Export tax rebates refer to the refund of domestic taxes (such as product tax, value-added tax, business tax, and special consumption tax) paid during the production and circulation of exported goods. As an essential component of a country's tax system, export tax rebate mechanisms aim to balance domestic product tax burdens and allow domestic products to enter international markets at tax-free costs, thereby enhancing competitiveness and increasing exports.
Key points regarding this change are summarized below:
- Impact on Profit Margins of Export-Dependent Companies
The reduction in the export tax rebate rate will primarily affect companies that rely on tax rebates to boost profitability. With the lowered rebate rate, the cost structures for purchasing and selling PV export goods will shift. Small and medium-sized enterprises (SMEs) with limited revenues, which previously benefited from the 13% rebate to improve cash flow and efficiency, will see their operational quality decline. Additionally, as the prices of PV modules have dropped in the first three quarters of this year, the total export value of PV modules has shrunk by 30%. Now, with higher export costs, SMEs—especially those less dependent on rebates—will face intensified challenges.
- Limited Impact on Major Exporters
For large-scale PV exporters, the rebate reduction will affect cash flow, but the overall impact will be less significant than for SMEs. Although the export rebate amounts for large companies might reach billions of RMB, the share of rebate income in their total operations remains relatively low.
- Influence on Overseas Competitiveness and Industry Dynamics
The rebate reduction will push enterprises to rethink their strategies for industrial restructuring and enhancing product technology. With rising costs, shrinking profit margins, and ongoing domestic PV supply chain expansion, less efficient, low-tech, and poorly cost-controlled exporters will face elimination, intensifying industry competition.
Companies with superior technological capabilities, economies of scale, and strong cost controls are expected to emerge as leaders, accelerating industry consolidation.
PV enterprises will increasingly focus on technological innovation and product upgrades, investing more in R&D to improve conversion efficiency and expand applications. For example, they may develop higher-efficiency PV cells, adopt advanced manufacturing processes, or cater to niche markets such as mobile PV products, driving overall industry progress.

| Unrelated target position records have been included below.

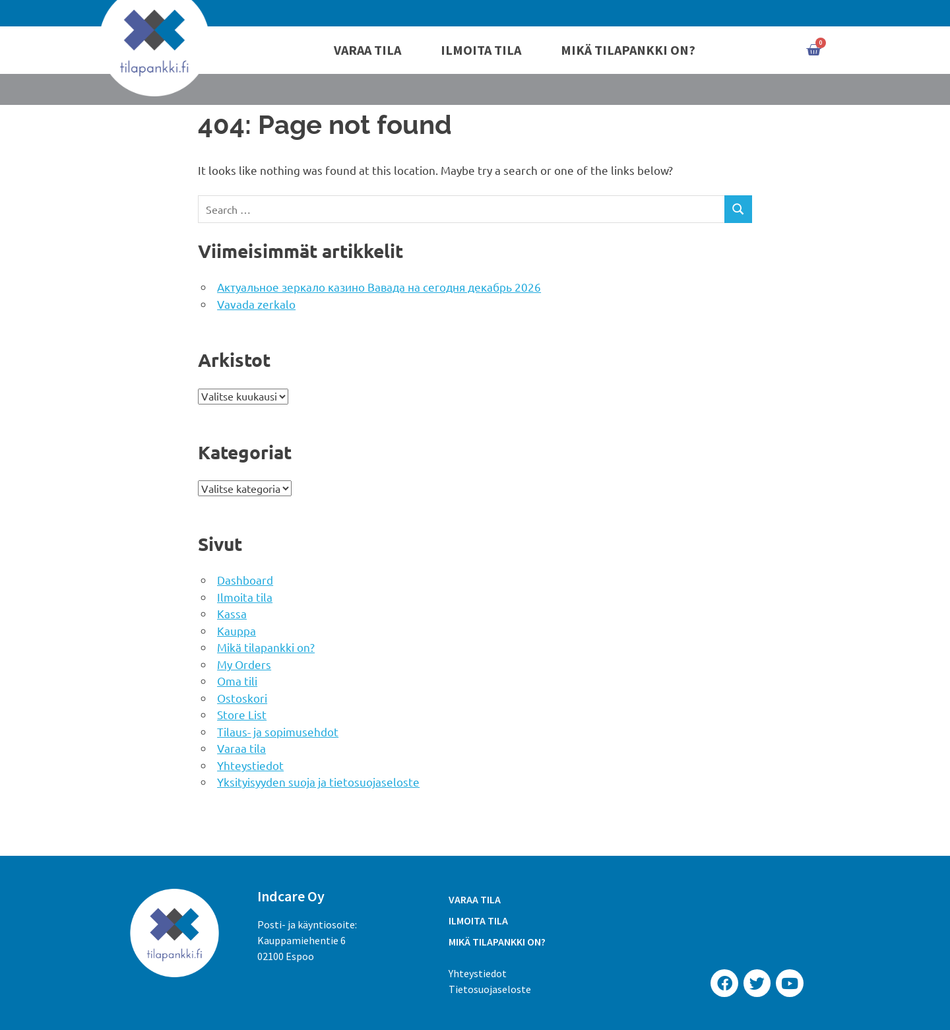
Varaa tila (367, 50)
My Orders (244, 664)
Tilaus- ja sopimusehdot (277, 731)
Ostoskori (242, 698)
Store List (242, 714)
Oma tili (237, 681)
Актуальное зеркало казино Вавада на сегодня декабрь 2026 (379, 287)
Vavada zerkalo (256, 304)
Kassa (232, 613)
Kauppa (236, 630)
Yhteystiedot (250, 765)
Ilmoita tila (481, 50)
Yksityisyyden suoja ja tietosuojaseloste (318, 782)
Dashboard (245, 580)
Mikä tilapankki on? (628, 50)
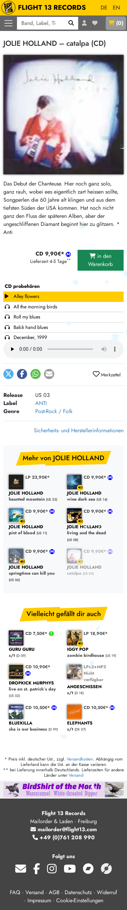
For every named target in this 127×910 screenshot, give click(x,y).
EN (116, 7)
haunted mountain (34, 496)
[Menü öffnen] (8, 23)
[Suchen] (71, 23)
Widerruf (107, 892)
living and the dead (93, 530)
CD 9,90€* (96, 477)
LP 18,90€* (96, 633)
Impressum (39, 900)
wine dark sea (93, 496)
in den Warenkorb (100, 260)
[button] (8, 374)
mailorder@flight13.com (63, 829)
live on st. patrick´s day (34, 686)
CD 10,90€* (37, 667)
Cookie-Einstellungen (79, 900)
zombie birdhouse (93, 653)
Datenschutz (78, 892)
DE (104, 7)
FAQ (15, 892)
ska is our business (34, 726)
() (115, 23)
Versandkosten (80, 759)
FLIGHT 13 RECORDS (45, 7)
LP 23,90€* (37, 477)
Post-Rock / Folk (53, 411)
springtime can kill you (34, 570)
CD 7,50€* (37, 633)
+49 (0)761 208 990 (64, 837)
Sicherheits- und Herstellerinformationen (79, 430)
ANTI (41, 403)
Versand (76, 775)
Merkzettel (107, 374)
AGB (54, 892)
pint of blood (34, 530)
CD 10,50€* (38, 707)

- Export Performance Is Not Solely Dependent on Rebate Rates
A higher export tax rebate rate does not necessarily guarantee better export performance for PV enterprises. Export volumes and values depend on the demand in target markets, aligned with economic cycles, as well as factors like marketing coverage and integrated supply chains. Consequently, lowering the rebate rate may not directly lead to a decline or stagnation in PV exports.

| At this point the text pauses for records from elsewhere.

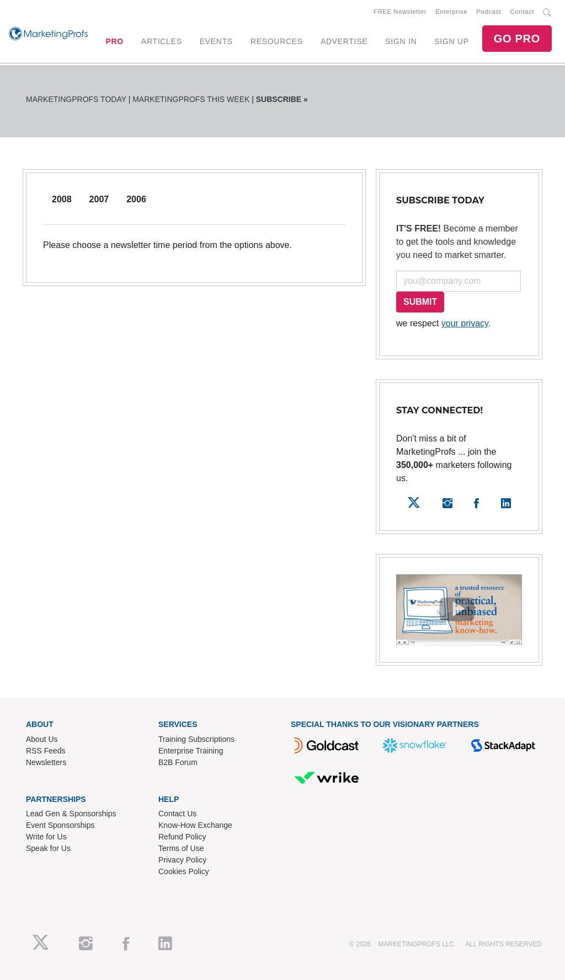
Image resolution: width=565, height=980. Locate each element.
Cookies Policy (183, 871)
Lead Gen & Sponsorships (71, 813)
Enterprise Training (190, 750)
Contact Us (177, 813)
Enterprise (451, 11)
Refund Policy (182, 836)
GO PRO (517, 39)
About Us (42, 739)
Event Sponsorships (60, 825)
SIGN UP (451, 41)
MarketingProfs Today (76, 99)
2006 (136, 199)
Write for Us (46, 836)
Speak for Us (48, 848)
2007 (99, 199)
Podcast (488, 11)
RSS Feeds (46, 750)
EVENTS (216, 41)
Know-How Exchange (195, 825)
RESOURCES (276, 41)
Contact (522, 11)
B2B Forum (178, 762)
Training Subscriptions (196, 739)
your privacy (464, 323)
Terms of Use (181, 848)
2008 (62, 199)
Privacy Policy (182, 859)
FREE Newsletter (400, 11)
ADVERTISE (344, 41)
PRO (114, 41)
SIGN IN (401, 41)
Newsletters (46, 762)
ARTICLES (161, 41)
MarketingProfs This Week (190, 99)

- Accelerating Overseas Expansion and Market Diversification
The rebate reduction will prompt companies to explore more avenues for maintaining exports, including:
Building Overseas Factories: Enterprises may expedite establishing production facilities abroad to reduce dependence on domestic export channels.
Developing New Markets: The shift may lead companies to pivot from traditional low-cost markets to new regions, seeking to expand their sales footprint.
Conclusion
The adjustment in export tax rebate rates will likely have a more significant impact on small and medium-sized PV enterprises. It may encourage major firms to adjust their export portfolios, prioritize clearing overseas inventory, and focus on exporting high-value, high-tech products. This could lead to greater market share and further eliminate excess capacity. While the change may cause short-term fluctuations in PV stock prices, it is expected to promote healthy industry development and enhance international competitiveness in the medium to long term through technological innovation and market diversification.